TO DO: The line containing "Task: Open the Mishaa_mia video thumbnail" marks the start; please restate exactly that line and only the lines following it through the end of the material below.
------------------------------------
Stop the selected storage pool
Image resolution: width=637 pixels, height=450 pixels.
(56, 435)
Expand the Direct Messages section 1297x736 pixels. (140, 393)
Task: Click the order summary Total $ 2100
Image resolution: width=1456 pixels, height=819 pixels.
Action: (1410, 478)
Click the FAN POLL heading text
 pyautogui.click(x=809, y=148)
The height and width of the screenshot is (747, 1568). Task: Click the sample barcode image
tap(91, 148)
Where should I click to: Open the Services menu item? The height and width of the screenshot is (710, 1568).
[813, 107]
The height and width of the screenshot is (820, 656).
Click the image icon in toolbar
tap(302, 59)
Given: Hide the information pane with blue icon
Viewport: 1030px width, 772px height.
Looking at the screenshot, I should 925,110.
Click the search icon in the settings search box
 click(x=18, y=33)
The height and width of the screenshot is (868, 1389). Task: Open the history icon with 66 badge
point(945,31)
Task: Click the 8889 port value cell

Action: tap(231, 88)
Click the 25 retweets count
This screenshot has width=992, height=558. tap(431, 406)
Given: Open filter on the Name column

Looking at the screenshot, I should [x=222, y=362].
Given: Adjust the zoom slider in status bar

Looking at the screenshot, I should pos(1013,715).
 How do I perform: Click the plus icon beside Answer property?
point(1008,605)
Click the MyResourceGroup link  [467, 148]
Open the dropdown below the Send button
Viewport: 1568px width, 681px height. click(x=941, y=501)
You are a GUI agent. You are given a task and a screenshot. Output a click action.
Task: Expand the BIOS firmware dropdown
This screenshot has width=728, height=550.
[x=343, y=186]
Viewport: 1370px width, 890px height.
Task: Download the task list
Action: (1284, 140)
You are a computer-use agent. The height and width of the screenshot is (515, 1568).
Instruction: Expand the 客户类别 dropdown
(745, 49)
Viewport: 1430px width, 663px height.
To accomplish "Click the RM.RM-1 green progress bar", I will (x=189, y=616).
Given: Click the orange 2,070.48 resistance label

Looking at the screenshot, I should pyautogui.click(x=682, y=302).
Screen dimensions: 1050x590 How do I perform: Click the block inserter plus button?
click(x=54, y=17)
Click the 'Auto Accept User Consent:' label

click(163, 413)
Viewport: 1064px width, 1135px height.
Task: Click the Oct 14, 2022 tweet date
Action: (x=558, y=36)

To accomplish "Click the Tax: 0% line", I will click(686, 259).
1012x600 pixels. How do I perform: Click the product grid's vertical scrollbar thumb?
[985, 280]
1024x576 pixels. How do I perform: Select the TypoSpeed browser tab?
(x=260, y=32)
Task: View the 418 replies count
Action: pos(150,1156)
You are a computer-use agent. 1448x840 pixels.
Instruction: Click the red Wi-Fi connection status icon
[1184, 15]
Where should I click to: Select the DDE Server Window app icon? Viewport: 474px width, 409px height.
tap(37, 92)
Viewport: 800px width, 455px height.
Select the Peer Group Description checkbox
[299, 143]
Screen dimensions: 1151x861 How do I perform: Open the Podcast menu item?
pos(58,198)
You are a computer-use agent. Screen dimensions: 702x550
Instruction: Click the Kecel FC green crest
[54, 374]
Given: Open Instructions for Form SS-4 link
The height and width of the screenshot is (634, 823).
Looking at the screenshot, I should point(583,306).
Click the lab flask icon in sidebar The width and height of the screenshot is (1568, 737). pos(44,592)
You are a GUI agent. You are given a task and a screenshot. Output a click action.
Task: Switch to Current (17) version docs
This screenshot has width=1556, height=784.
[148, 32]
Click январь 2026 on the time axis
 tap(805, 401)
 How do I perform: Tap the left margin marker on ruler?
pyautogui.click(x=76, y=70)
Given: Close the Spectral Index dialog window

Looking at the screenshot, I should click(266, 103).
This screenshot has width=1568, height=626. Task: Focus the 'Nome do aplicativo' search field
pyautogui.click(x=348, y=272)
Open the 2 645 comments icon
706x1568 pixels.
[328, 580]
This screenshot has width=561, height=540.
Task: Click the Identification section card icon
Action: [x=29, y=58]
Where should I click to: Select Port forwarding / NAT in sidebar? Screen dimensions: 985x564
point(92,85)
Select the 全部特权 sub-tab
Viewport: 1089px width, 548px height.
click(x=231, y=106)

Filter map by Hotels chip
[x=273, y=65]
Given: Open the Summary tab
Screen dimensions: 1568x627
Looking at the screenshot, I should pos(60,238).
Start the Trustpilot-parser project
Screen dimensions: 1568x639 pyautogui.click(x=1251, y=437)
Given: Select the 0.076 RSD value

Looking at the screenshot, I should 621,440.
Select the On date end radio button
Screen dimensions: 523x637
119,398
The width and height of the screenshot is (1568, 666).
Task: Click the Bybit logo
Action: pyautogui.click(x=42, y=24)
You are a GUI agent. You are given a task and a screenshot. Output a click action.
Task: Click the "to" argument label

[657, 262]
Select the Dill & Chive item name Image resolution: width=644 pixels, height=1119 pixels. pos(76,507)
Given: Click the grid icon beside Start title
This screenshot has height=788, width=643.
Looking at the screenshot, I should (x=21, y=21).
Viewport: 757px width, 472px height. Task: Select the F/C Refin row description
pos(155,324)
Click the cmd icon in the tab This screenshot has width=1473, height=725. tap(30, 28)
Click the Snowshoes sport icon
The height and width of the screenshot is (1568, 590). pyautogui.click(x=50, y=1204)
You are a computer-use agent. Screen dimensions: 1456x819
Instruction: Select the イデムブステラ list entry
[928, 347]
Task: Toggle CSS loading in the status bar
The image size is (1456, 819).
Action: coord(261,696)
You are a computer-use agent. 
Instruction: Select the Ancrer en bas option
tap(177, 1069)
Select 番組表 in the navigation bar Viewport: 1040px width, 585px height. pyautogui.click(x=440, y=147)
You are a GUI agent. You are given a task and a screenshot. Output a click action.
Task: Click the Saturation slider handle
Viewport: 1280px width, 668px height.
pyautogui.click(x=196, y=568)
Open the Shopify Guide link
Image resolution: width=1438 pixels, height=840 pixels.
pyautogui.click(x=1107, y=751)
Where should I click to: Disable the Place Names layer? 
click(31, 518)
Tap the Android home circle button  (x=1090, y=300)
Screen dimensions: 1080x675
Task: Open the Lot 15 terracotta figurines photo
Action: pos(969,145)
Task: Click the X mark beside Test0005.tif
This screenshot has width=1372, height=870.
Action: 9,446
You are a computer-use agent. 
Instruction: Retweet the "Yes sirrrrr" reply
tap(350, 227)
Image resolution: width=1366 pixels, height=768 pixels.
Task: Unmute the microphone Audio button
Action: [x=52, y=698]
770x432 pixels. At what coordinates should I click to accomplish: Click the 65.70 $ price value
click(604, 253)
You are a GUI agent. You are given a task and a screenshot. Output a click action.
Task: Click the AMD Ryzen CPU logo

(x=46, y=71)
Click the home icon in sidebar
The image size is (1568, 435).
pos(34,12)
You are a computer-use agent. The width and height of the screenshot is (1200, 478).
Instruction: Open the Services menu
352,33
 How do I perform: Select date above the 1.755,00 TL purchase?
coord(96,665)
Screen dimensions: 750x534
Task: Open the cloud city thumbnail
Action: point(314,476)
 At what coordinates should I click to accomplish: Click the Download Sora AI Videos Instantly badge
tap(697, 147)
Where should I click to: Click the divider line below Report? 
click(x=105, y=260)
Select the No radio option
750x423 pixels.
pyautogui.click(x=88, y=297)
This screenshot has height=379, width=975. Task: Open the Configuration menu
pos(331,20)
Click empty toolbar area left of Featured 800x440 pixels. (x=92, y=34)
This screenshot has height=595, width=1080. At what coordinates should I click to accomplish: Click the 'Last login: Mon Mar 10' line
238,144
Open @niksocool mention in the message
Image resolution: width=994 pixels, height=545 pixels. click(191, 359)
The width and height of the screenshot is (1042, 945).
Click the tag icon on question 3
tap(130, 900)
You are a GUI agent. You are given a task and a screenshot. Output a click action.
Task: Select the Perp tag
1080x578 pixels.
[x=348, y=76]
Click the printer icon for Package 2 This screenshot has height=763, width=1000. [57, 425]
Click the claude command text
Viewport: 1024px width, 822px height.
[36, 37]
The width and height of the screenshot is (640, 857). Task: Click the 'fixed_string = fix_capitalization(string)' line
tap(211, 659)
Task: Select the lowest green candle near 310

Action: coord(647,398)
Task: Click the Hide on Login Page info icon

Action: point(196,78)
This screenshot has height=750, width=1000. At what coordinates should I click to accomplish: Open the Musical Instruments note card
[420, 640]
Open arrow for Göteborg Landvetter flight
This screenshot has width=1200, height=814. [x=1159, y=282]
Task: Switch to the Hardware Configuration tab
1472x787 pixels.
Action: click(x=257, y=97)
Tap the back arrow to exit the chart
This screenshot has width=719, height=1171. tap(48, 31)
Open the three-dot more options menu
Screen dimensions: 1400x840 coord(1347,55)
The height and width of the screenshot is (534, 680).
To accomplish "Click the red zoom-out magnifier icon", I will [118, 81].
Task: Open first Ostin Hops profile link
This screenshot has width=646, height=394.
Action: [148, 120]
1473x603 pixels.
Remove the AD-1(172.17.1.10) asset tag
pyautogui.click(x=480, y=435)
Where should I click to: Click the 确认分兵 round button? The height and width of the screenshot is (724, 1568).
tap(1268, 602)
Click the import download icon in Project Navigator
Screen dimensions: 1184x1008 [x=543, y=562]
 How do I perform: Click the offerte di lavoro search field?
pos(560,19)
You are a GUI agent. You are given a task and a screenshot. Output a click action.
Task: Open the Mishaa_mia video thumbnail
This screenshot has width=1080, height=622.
------------------------------------
TASK ANSWER:
Task: Open the Mishaa_mia video thumbnail
This screenshot has width=1080, height=622.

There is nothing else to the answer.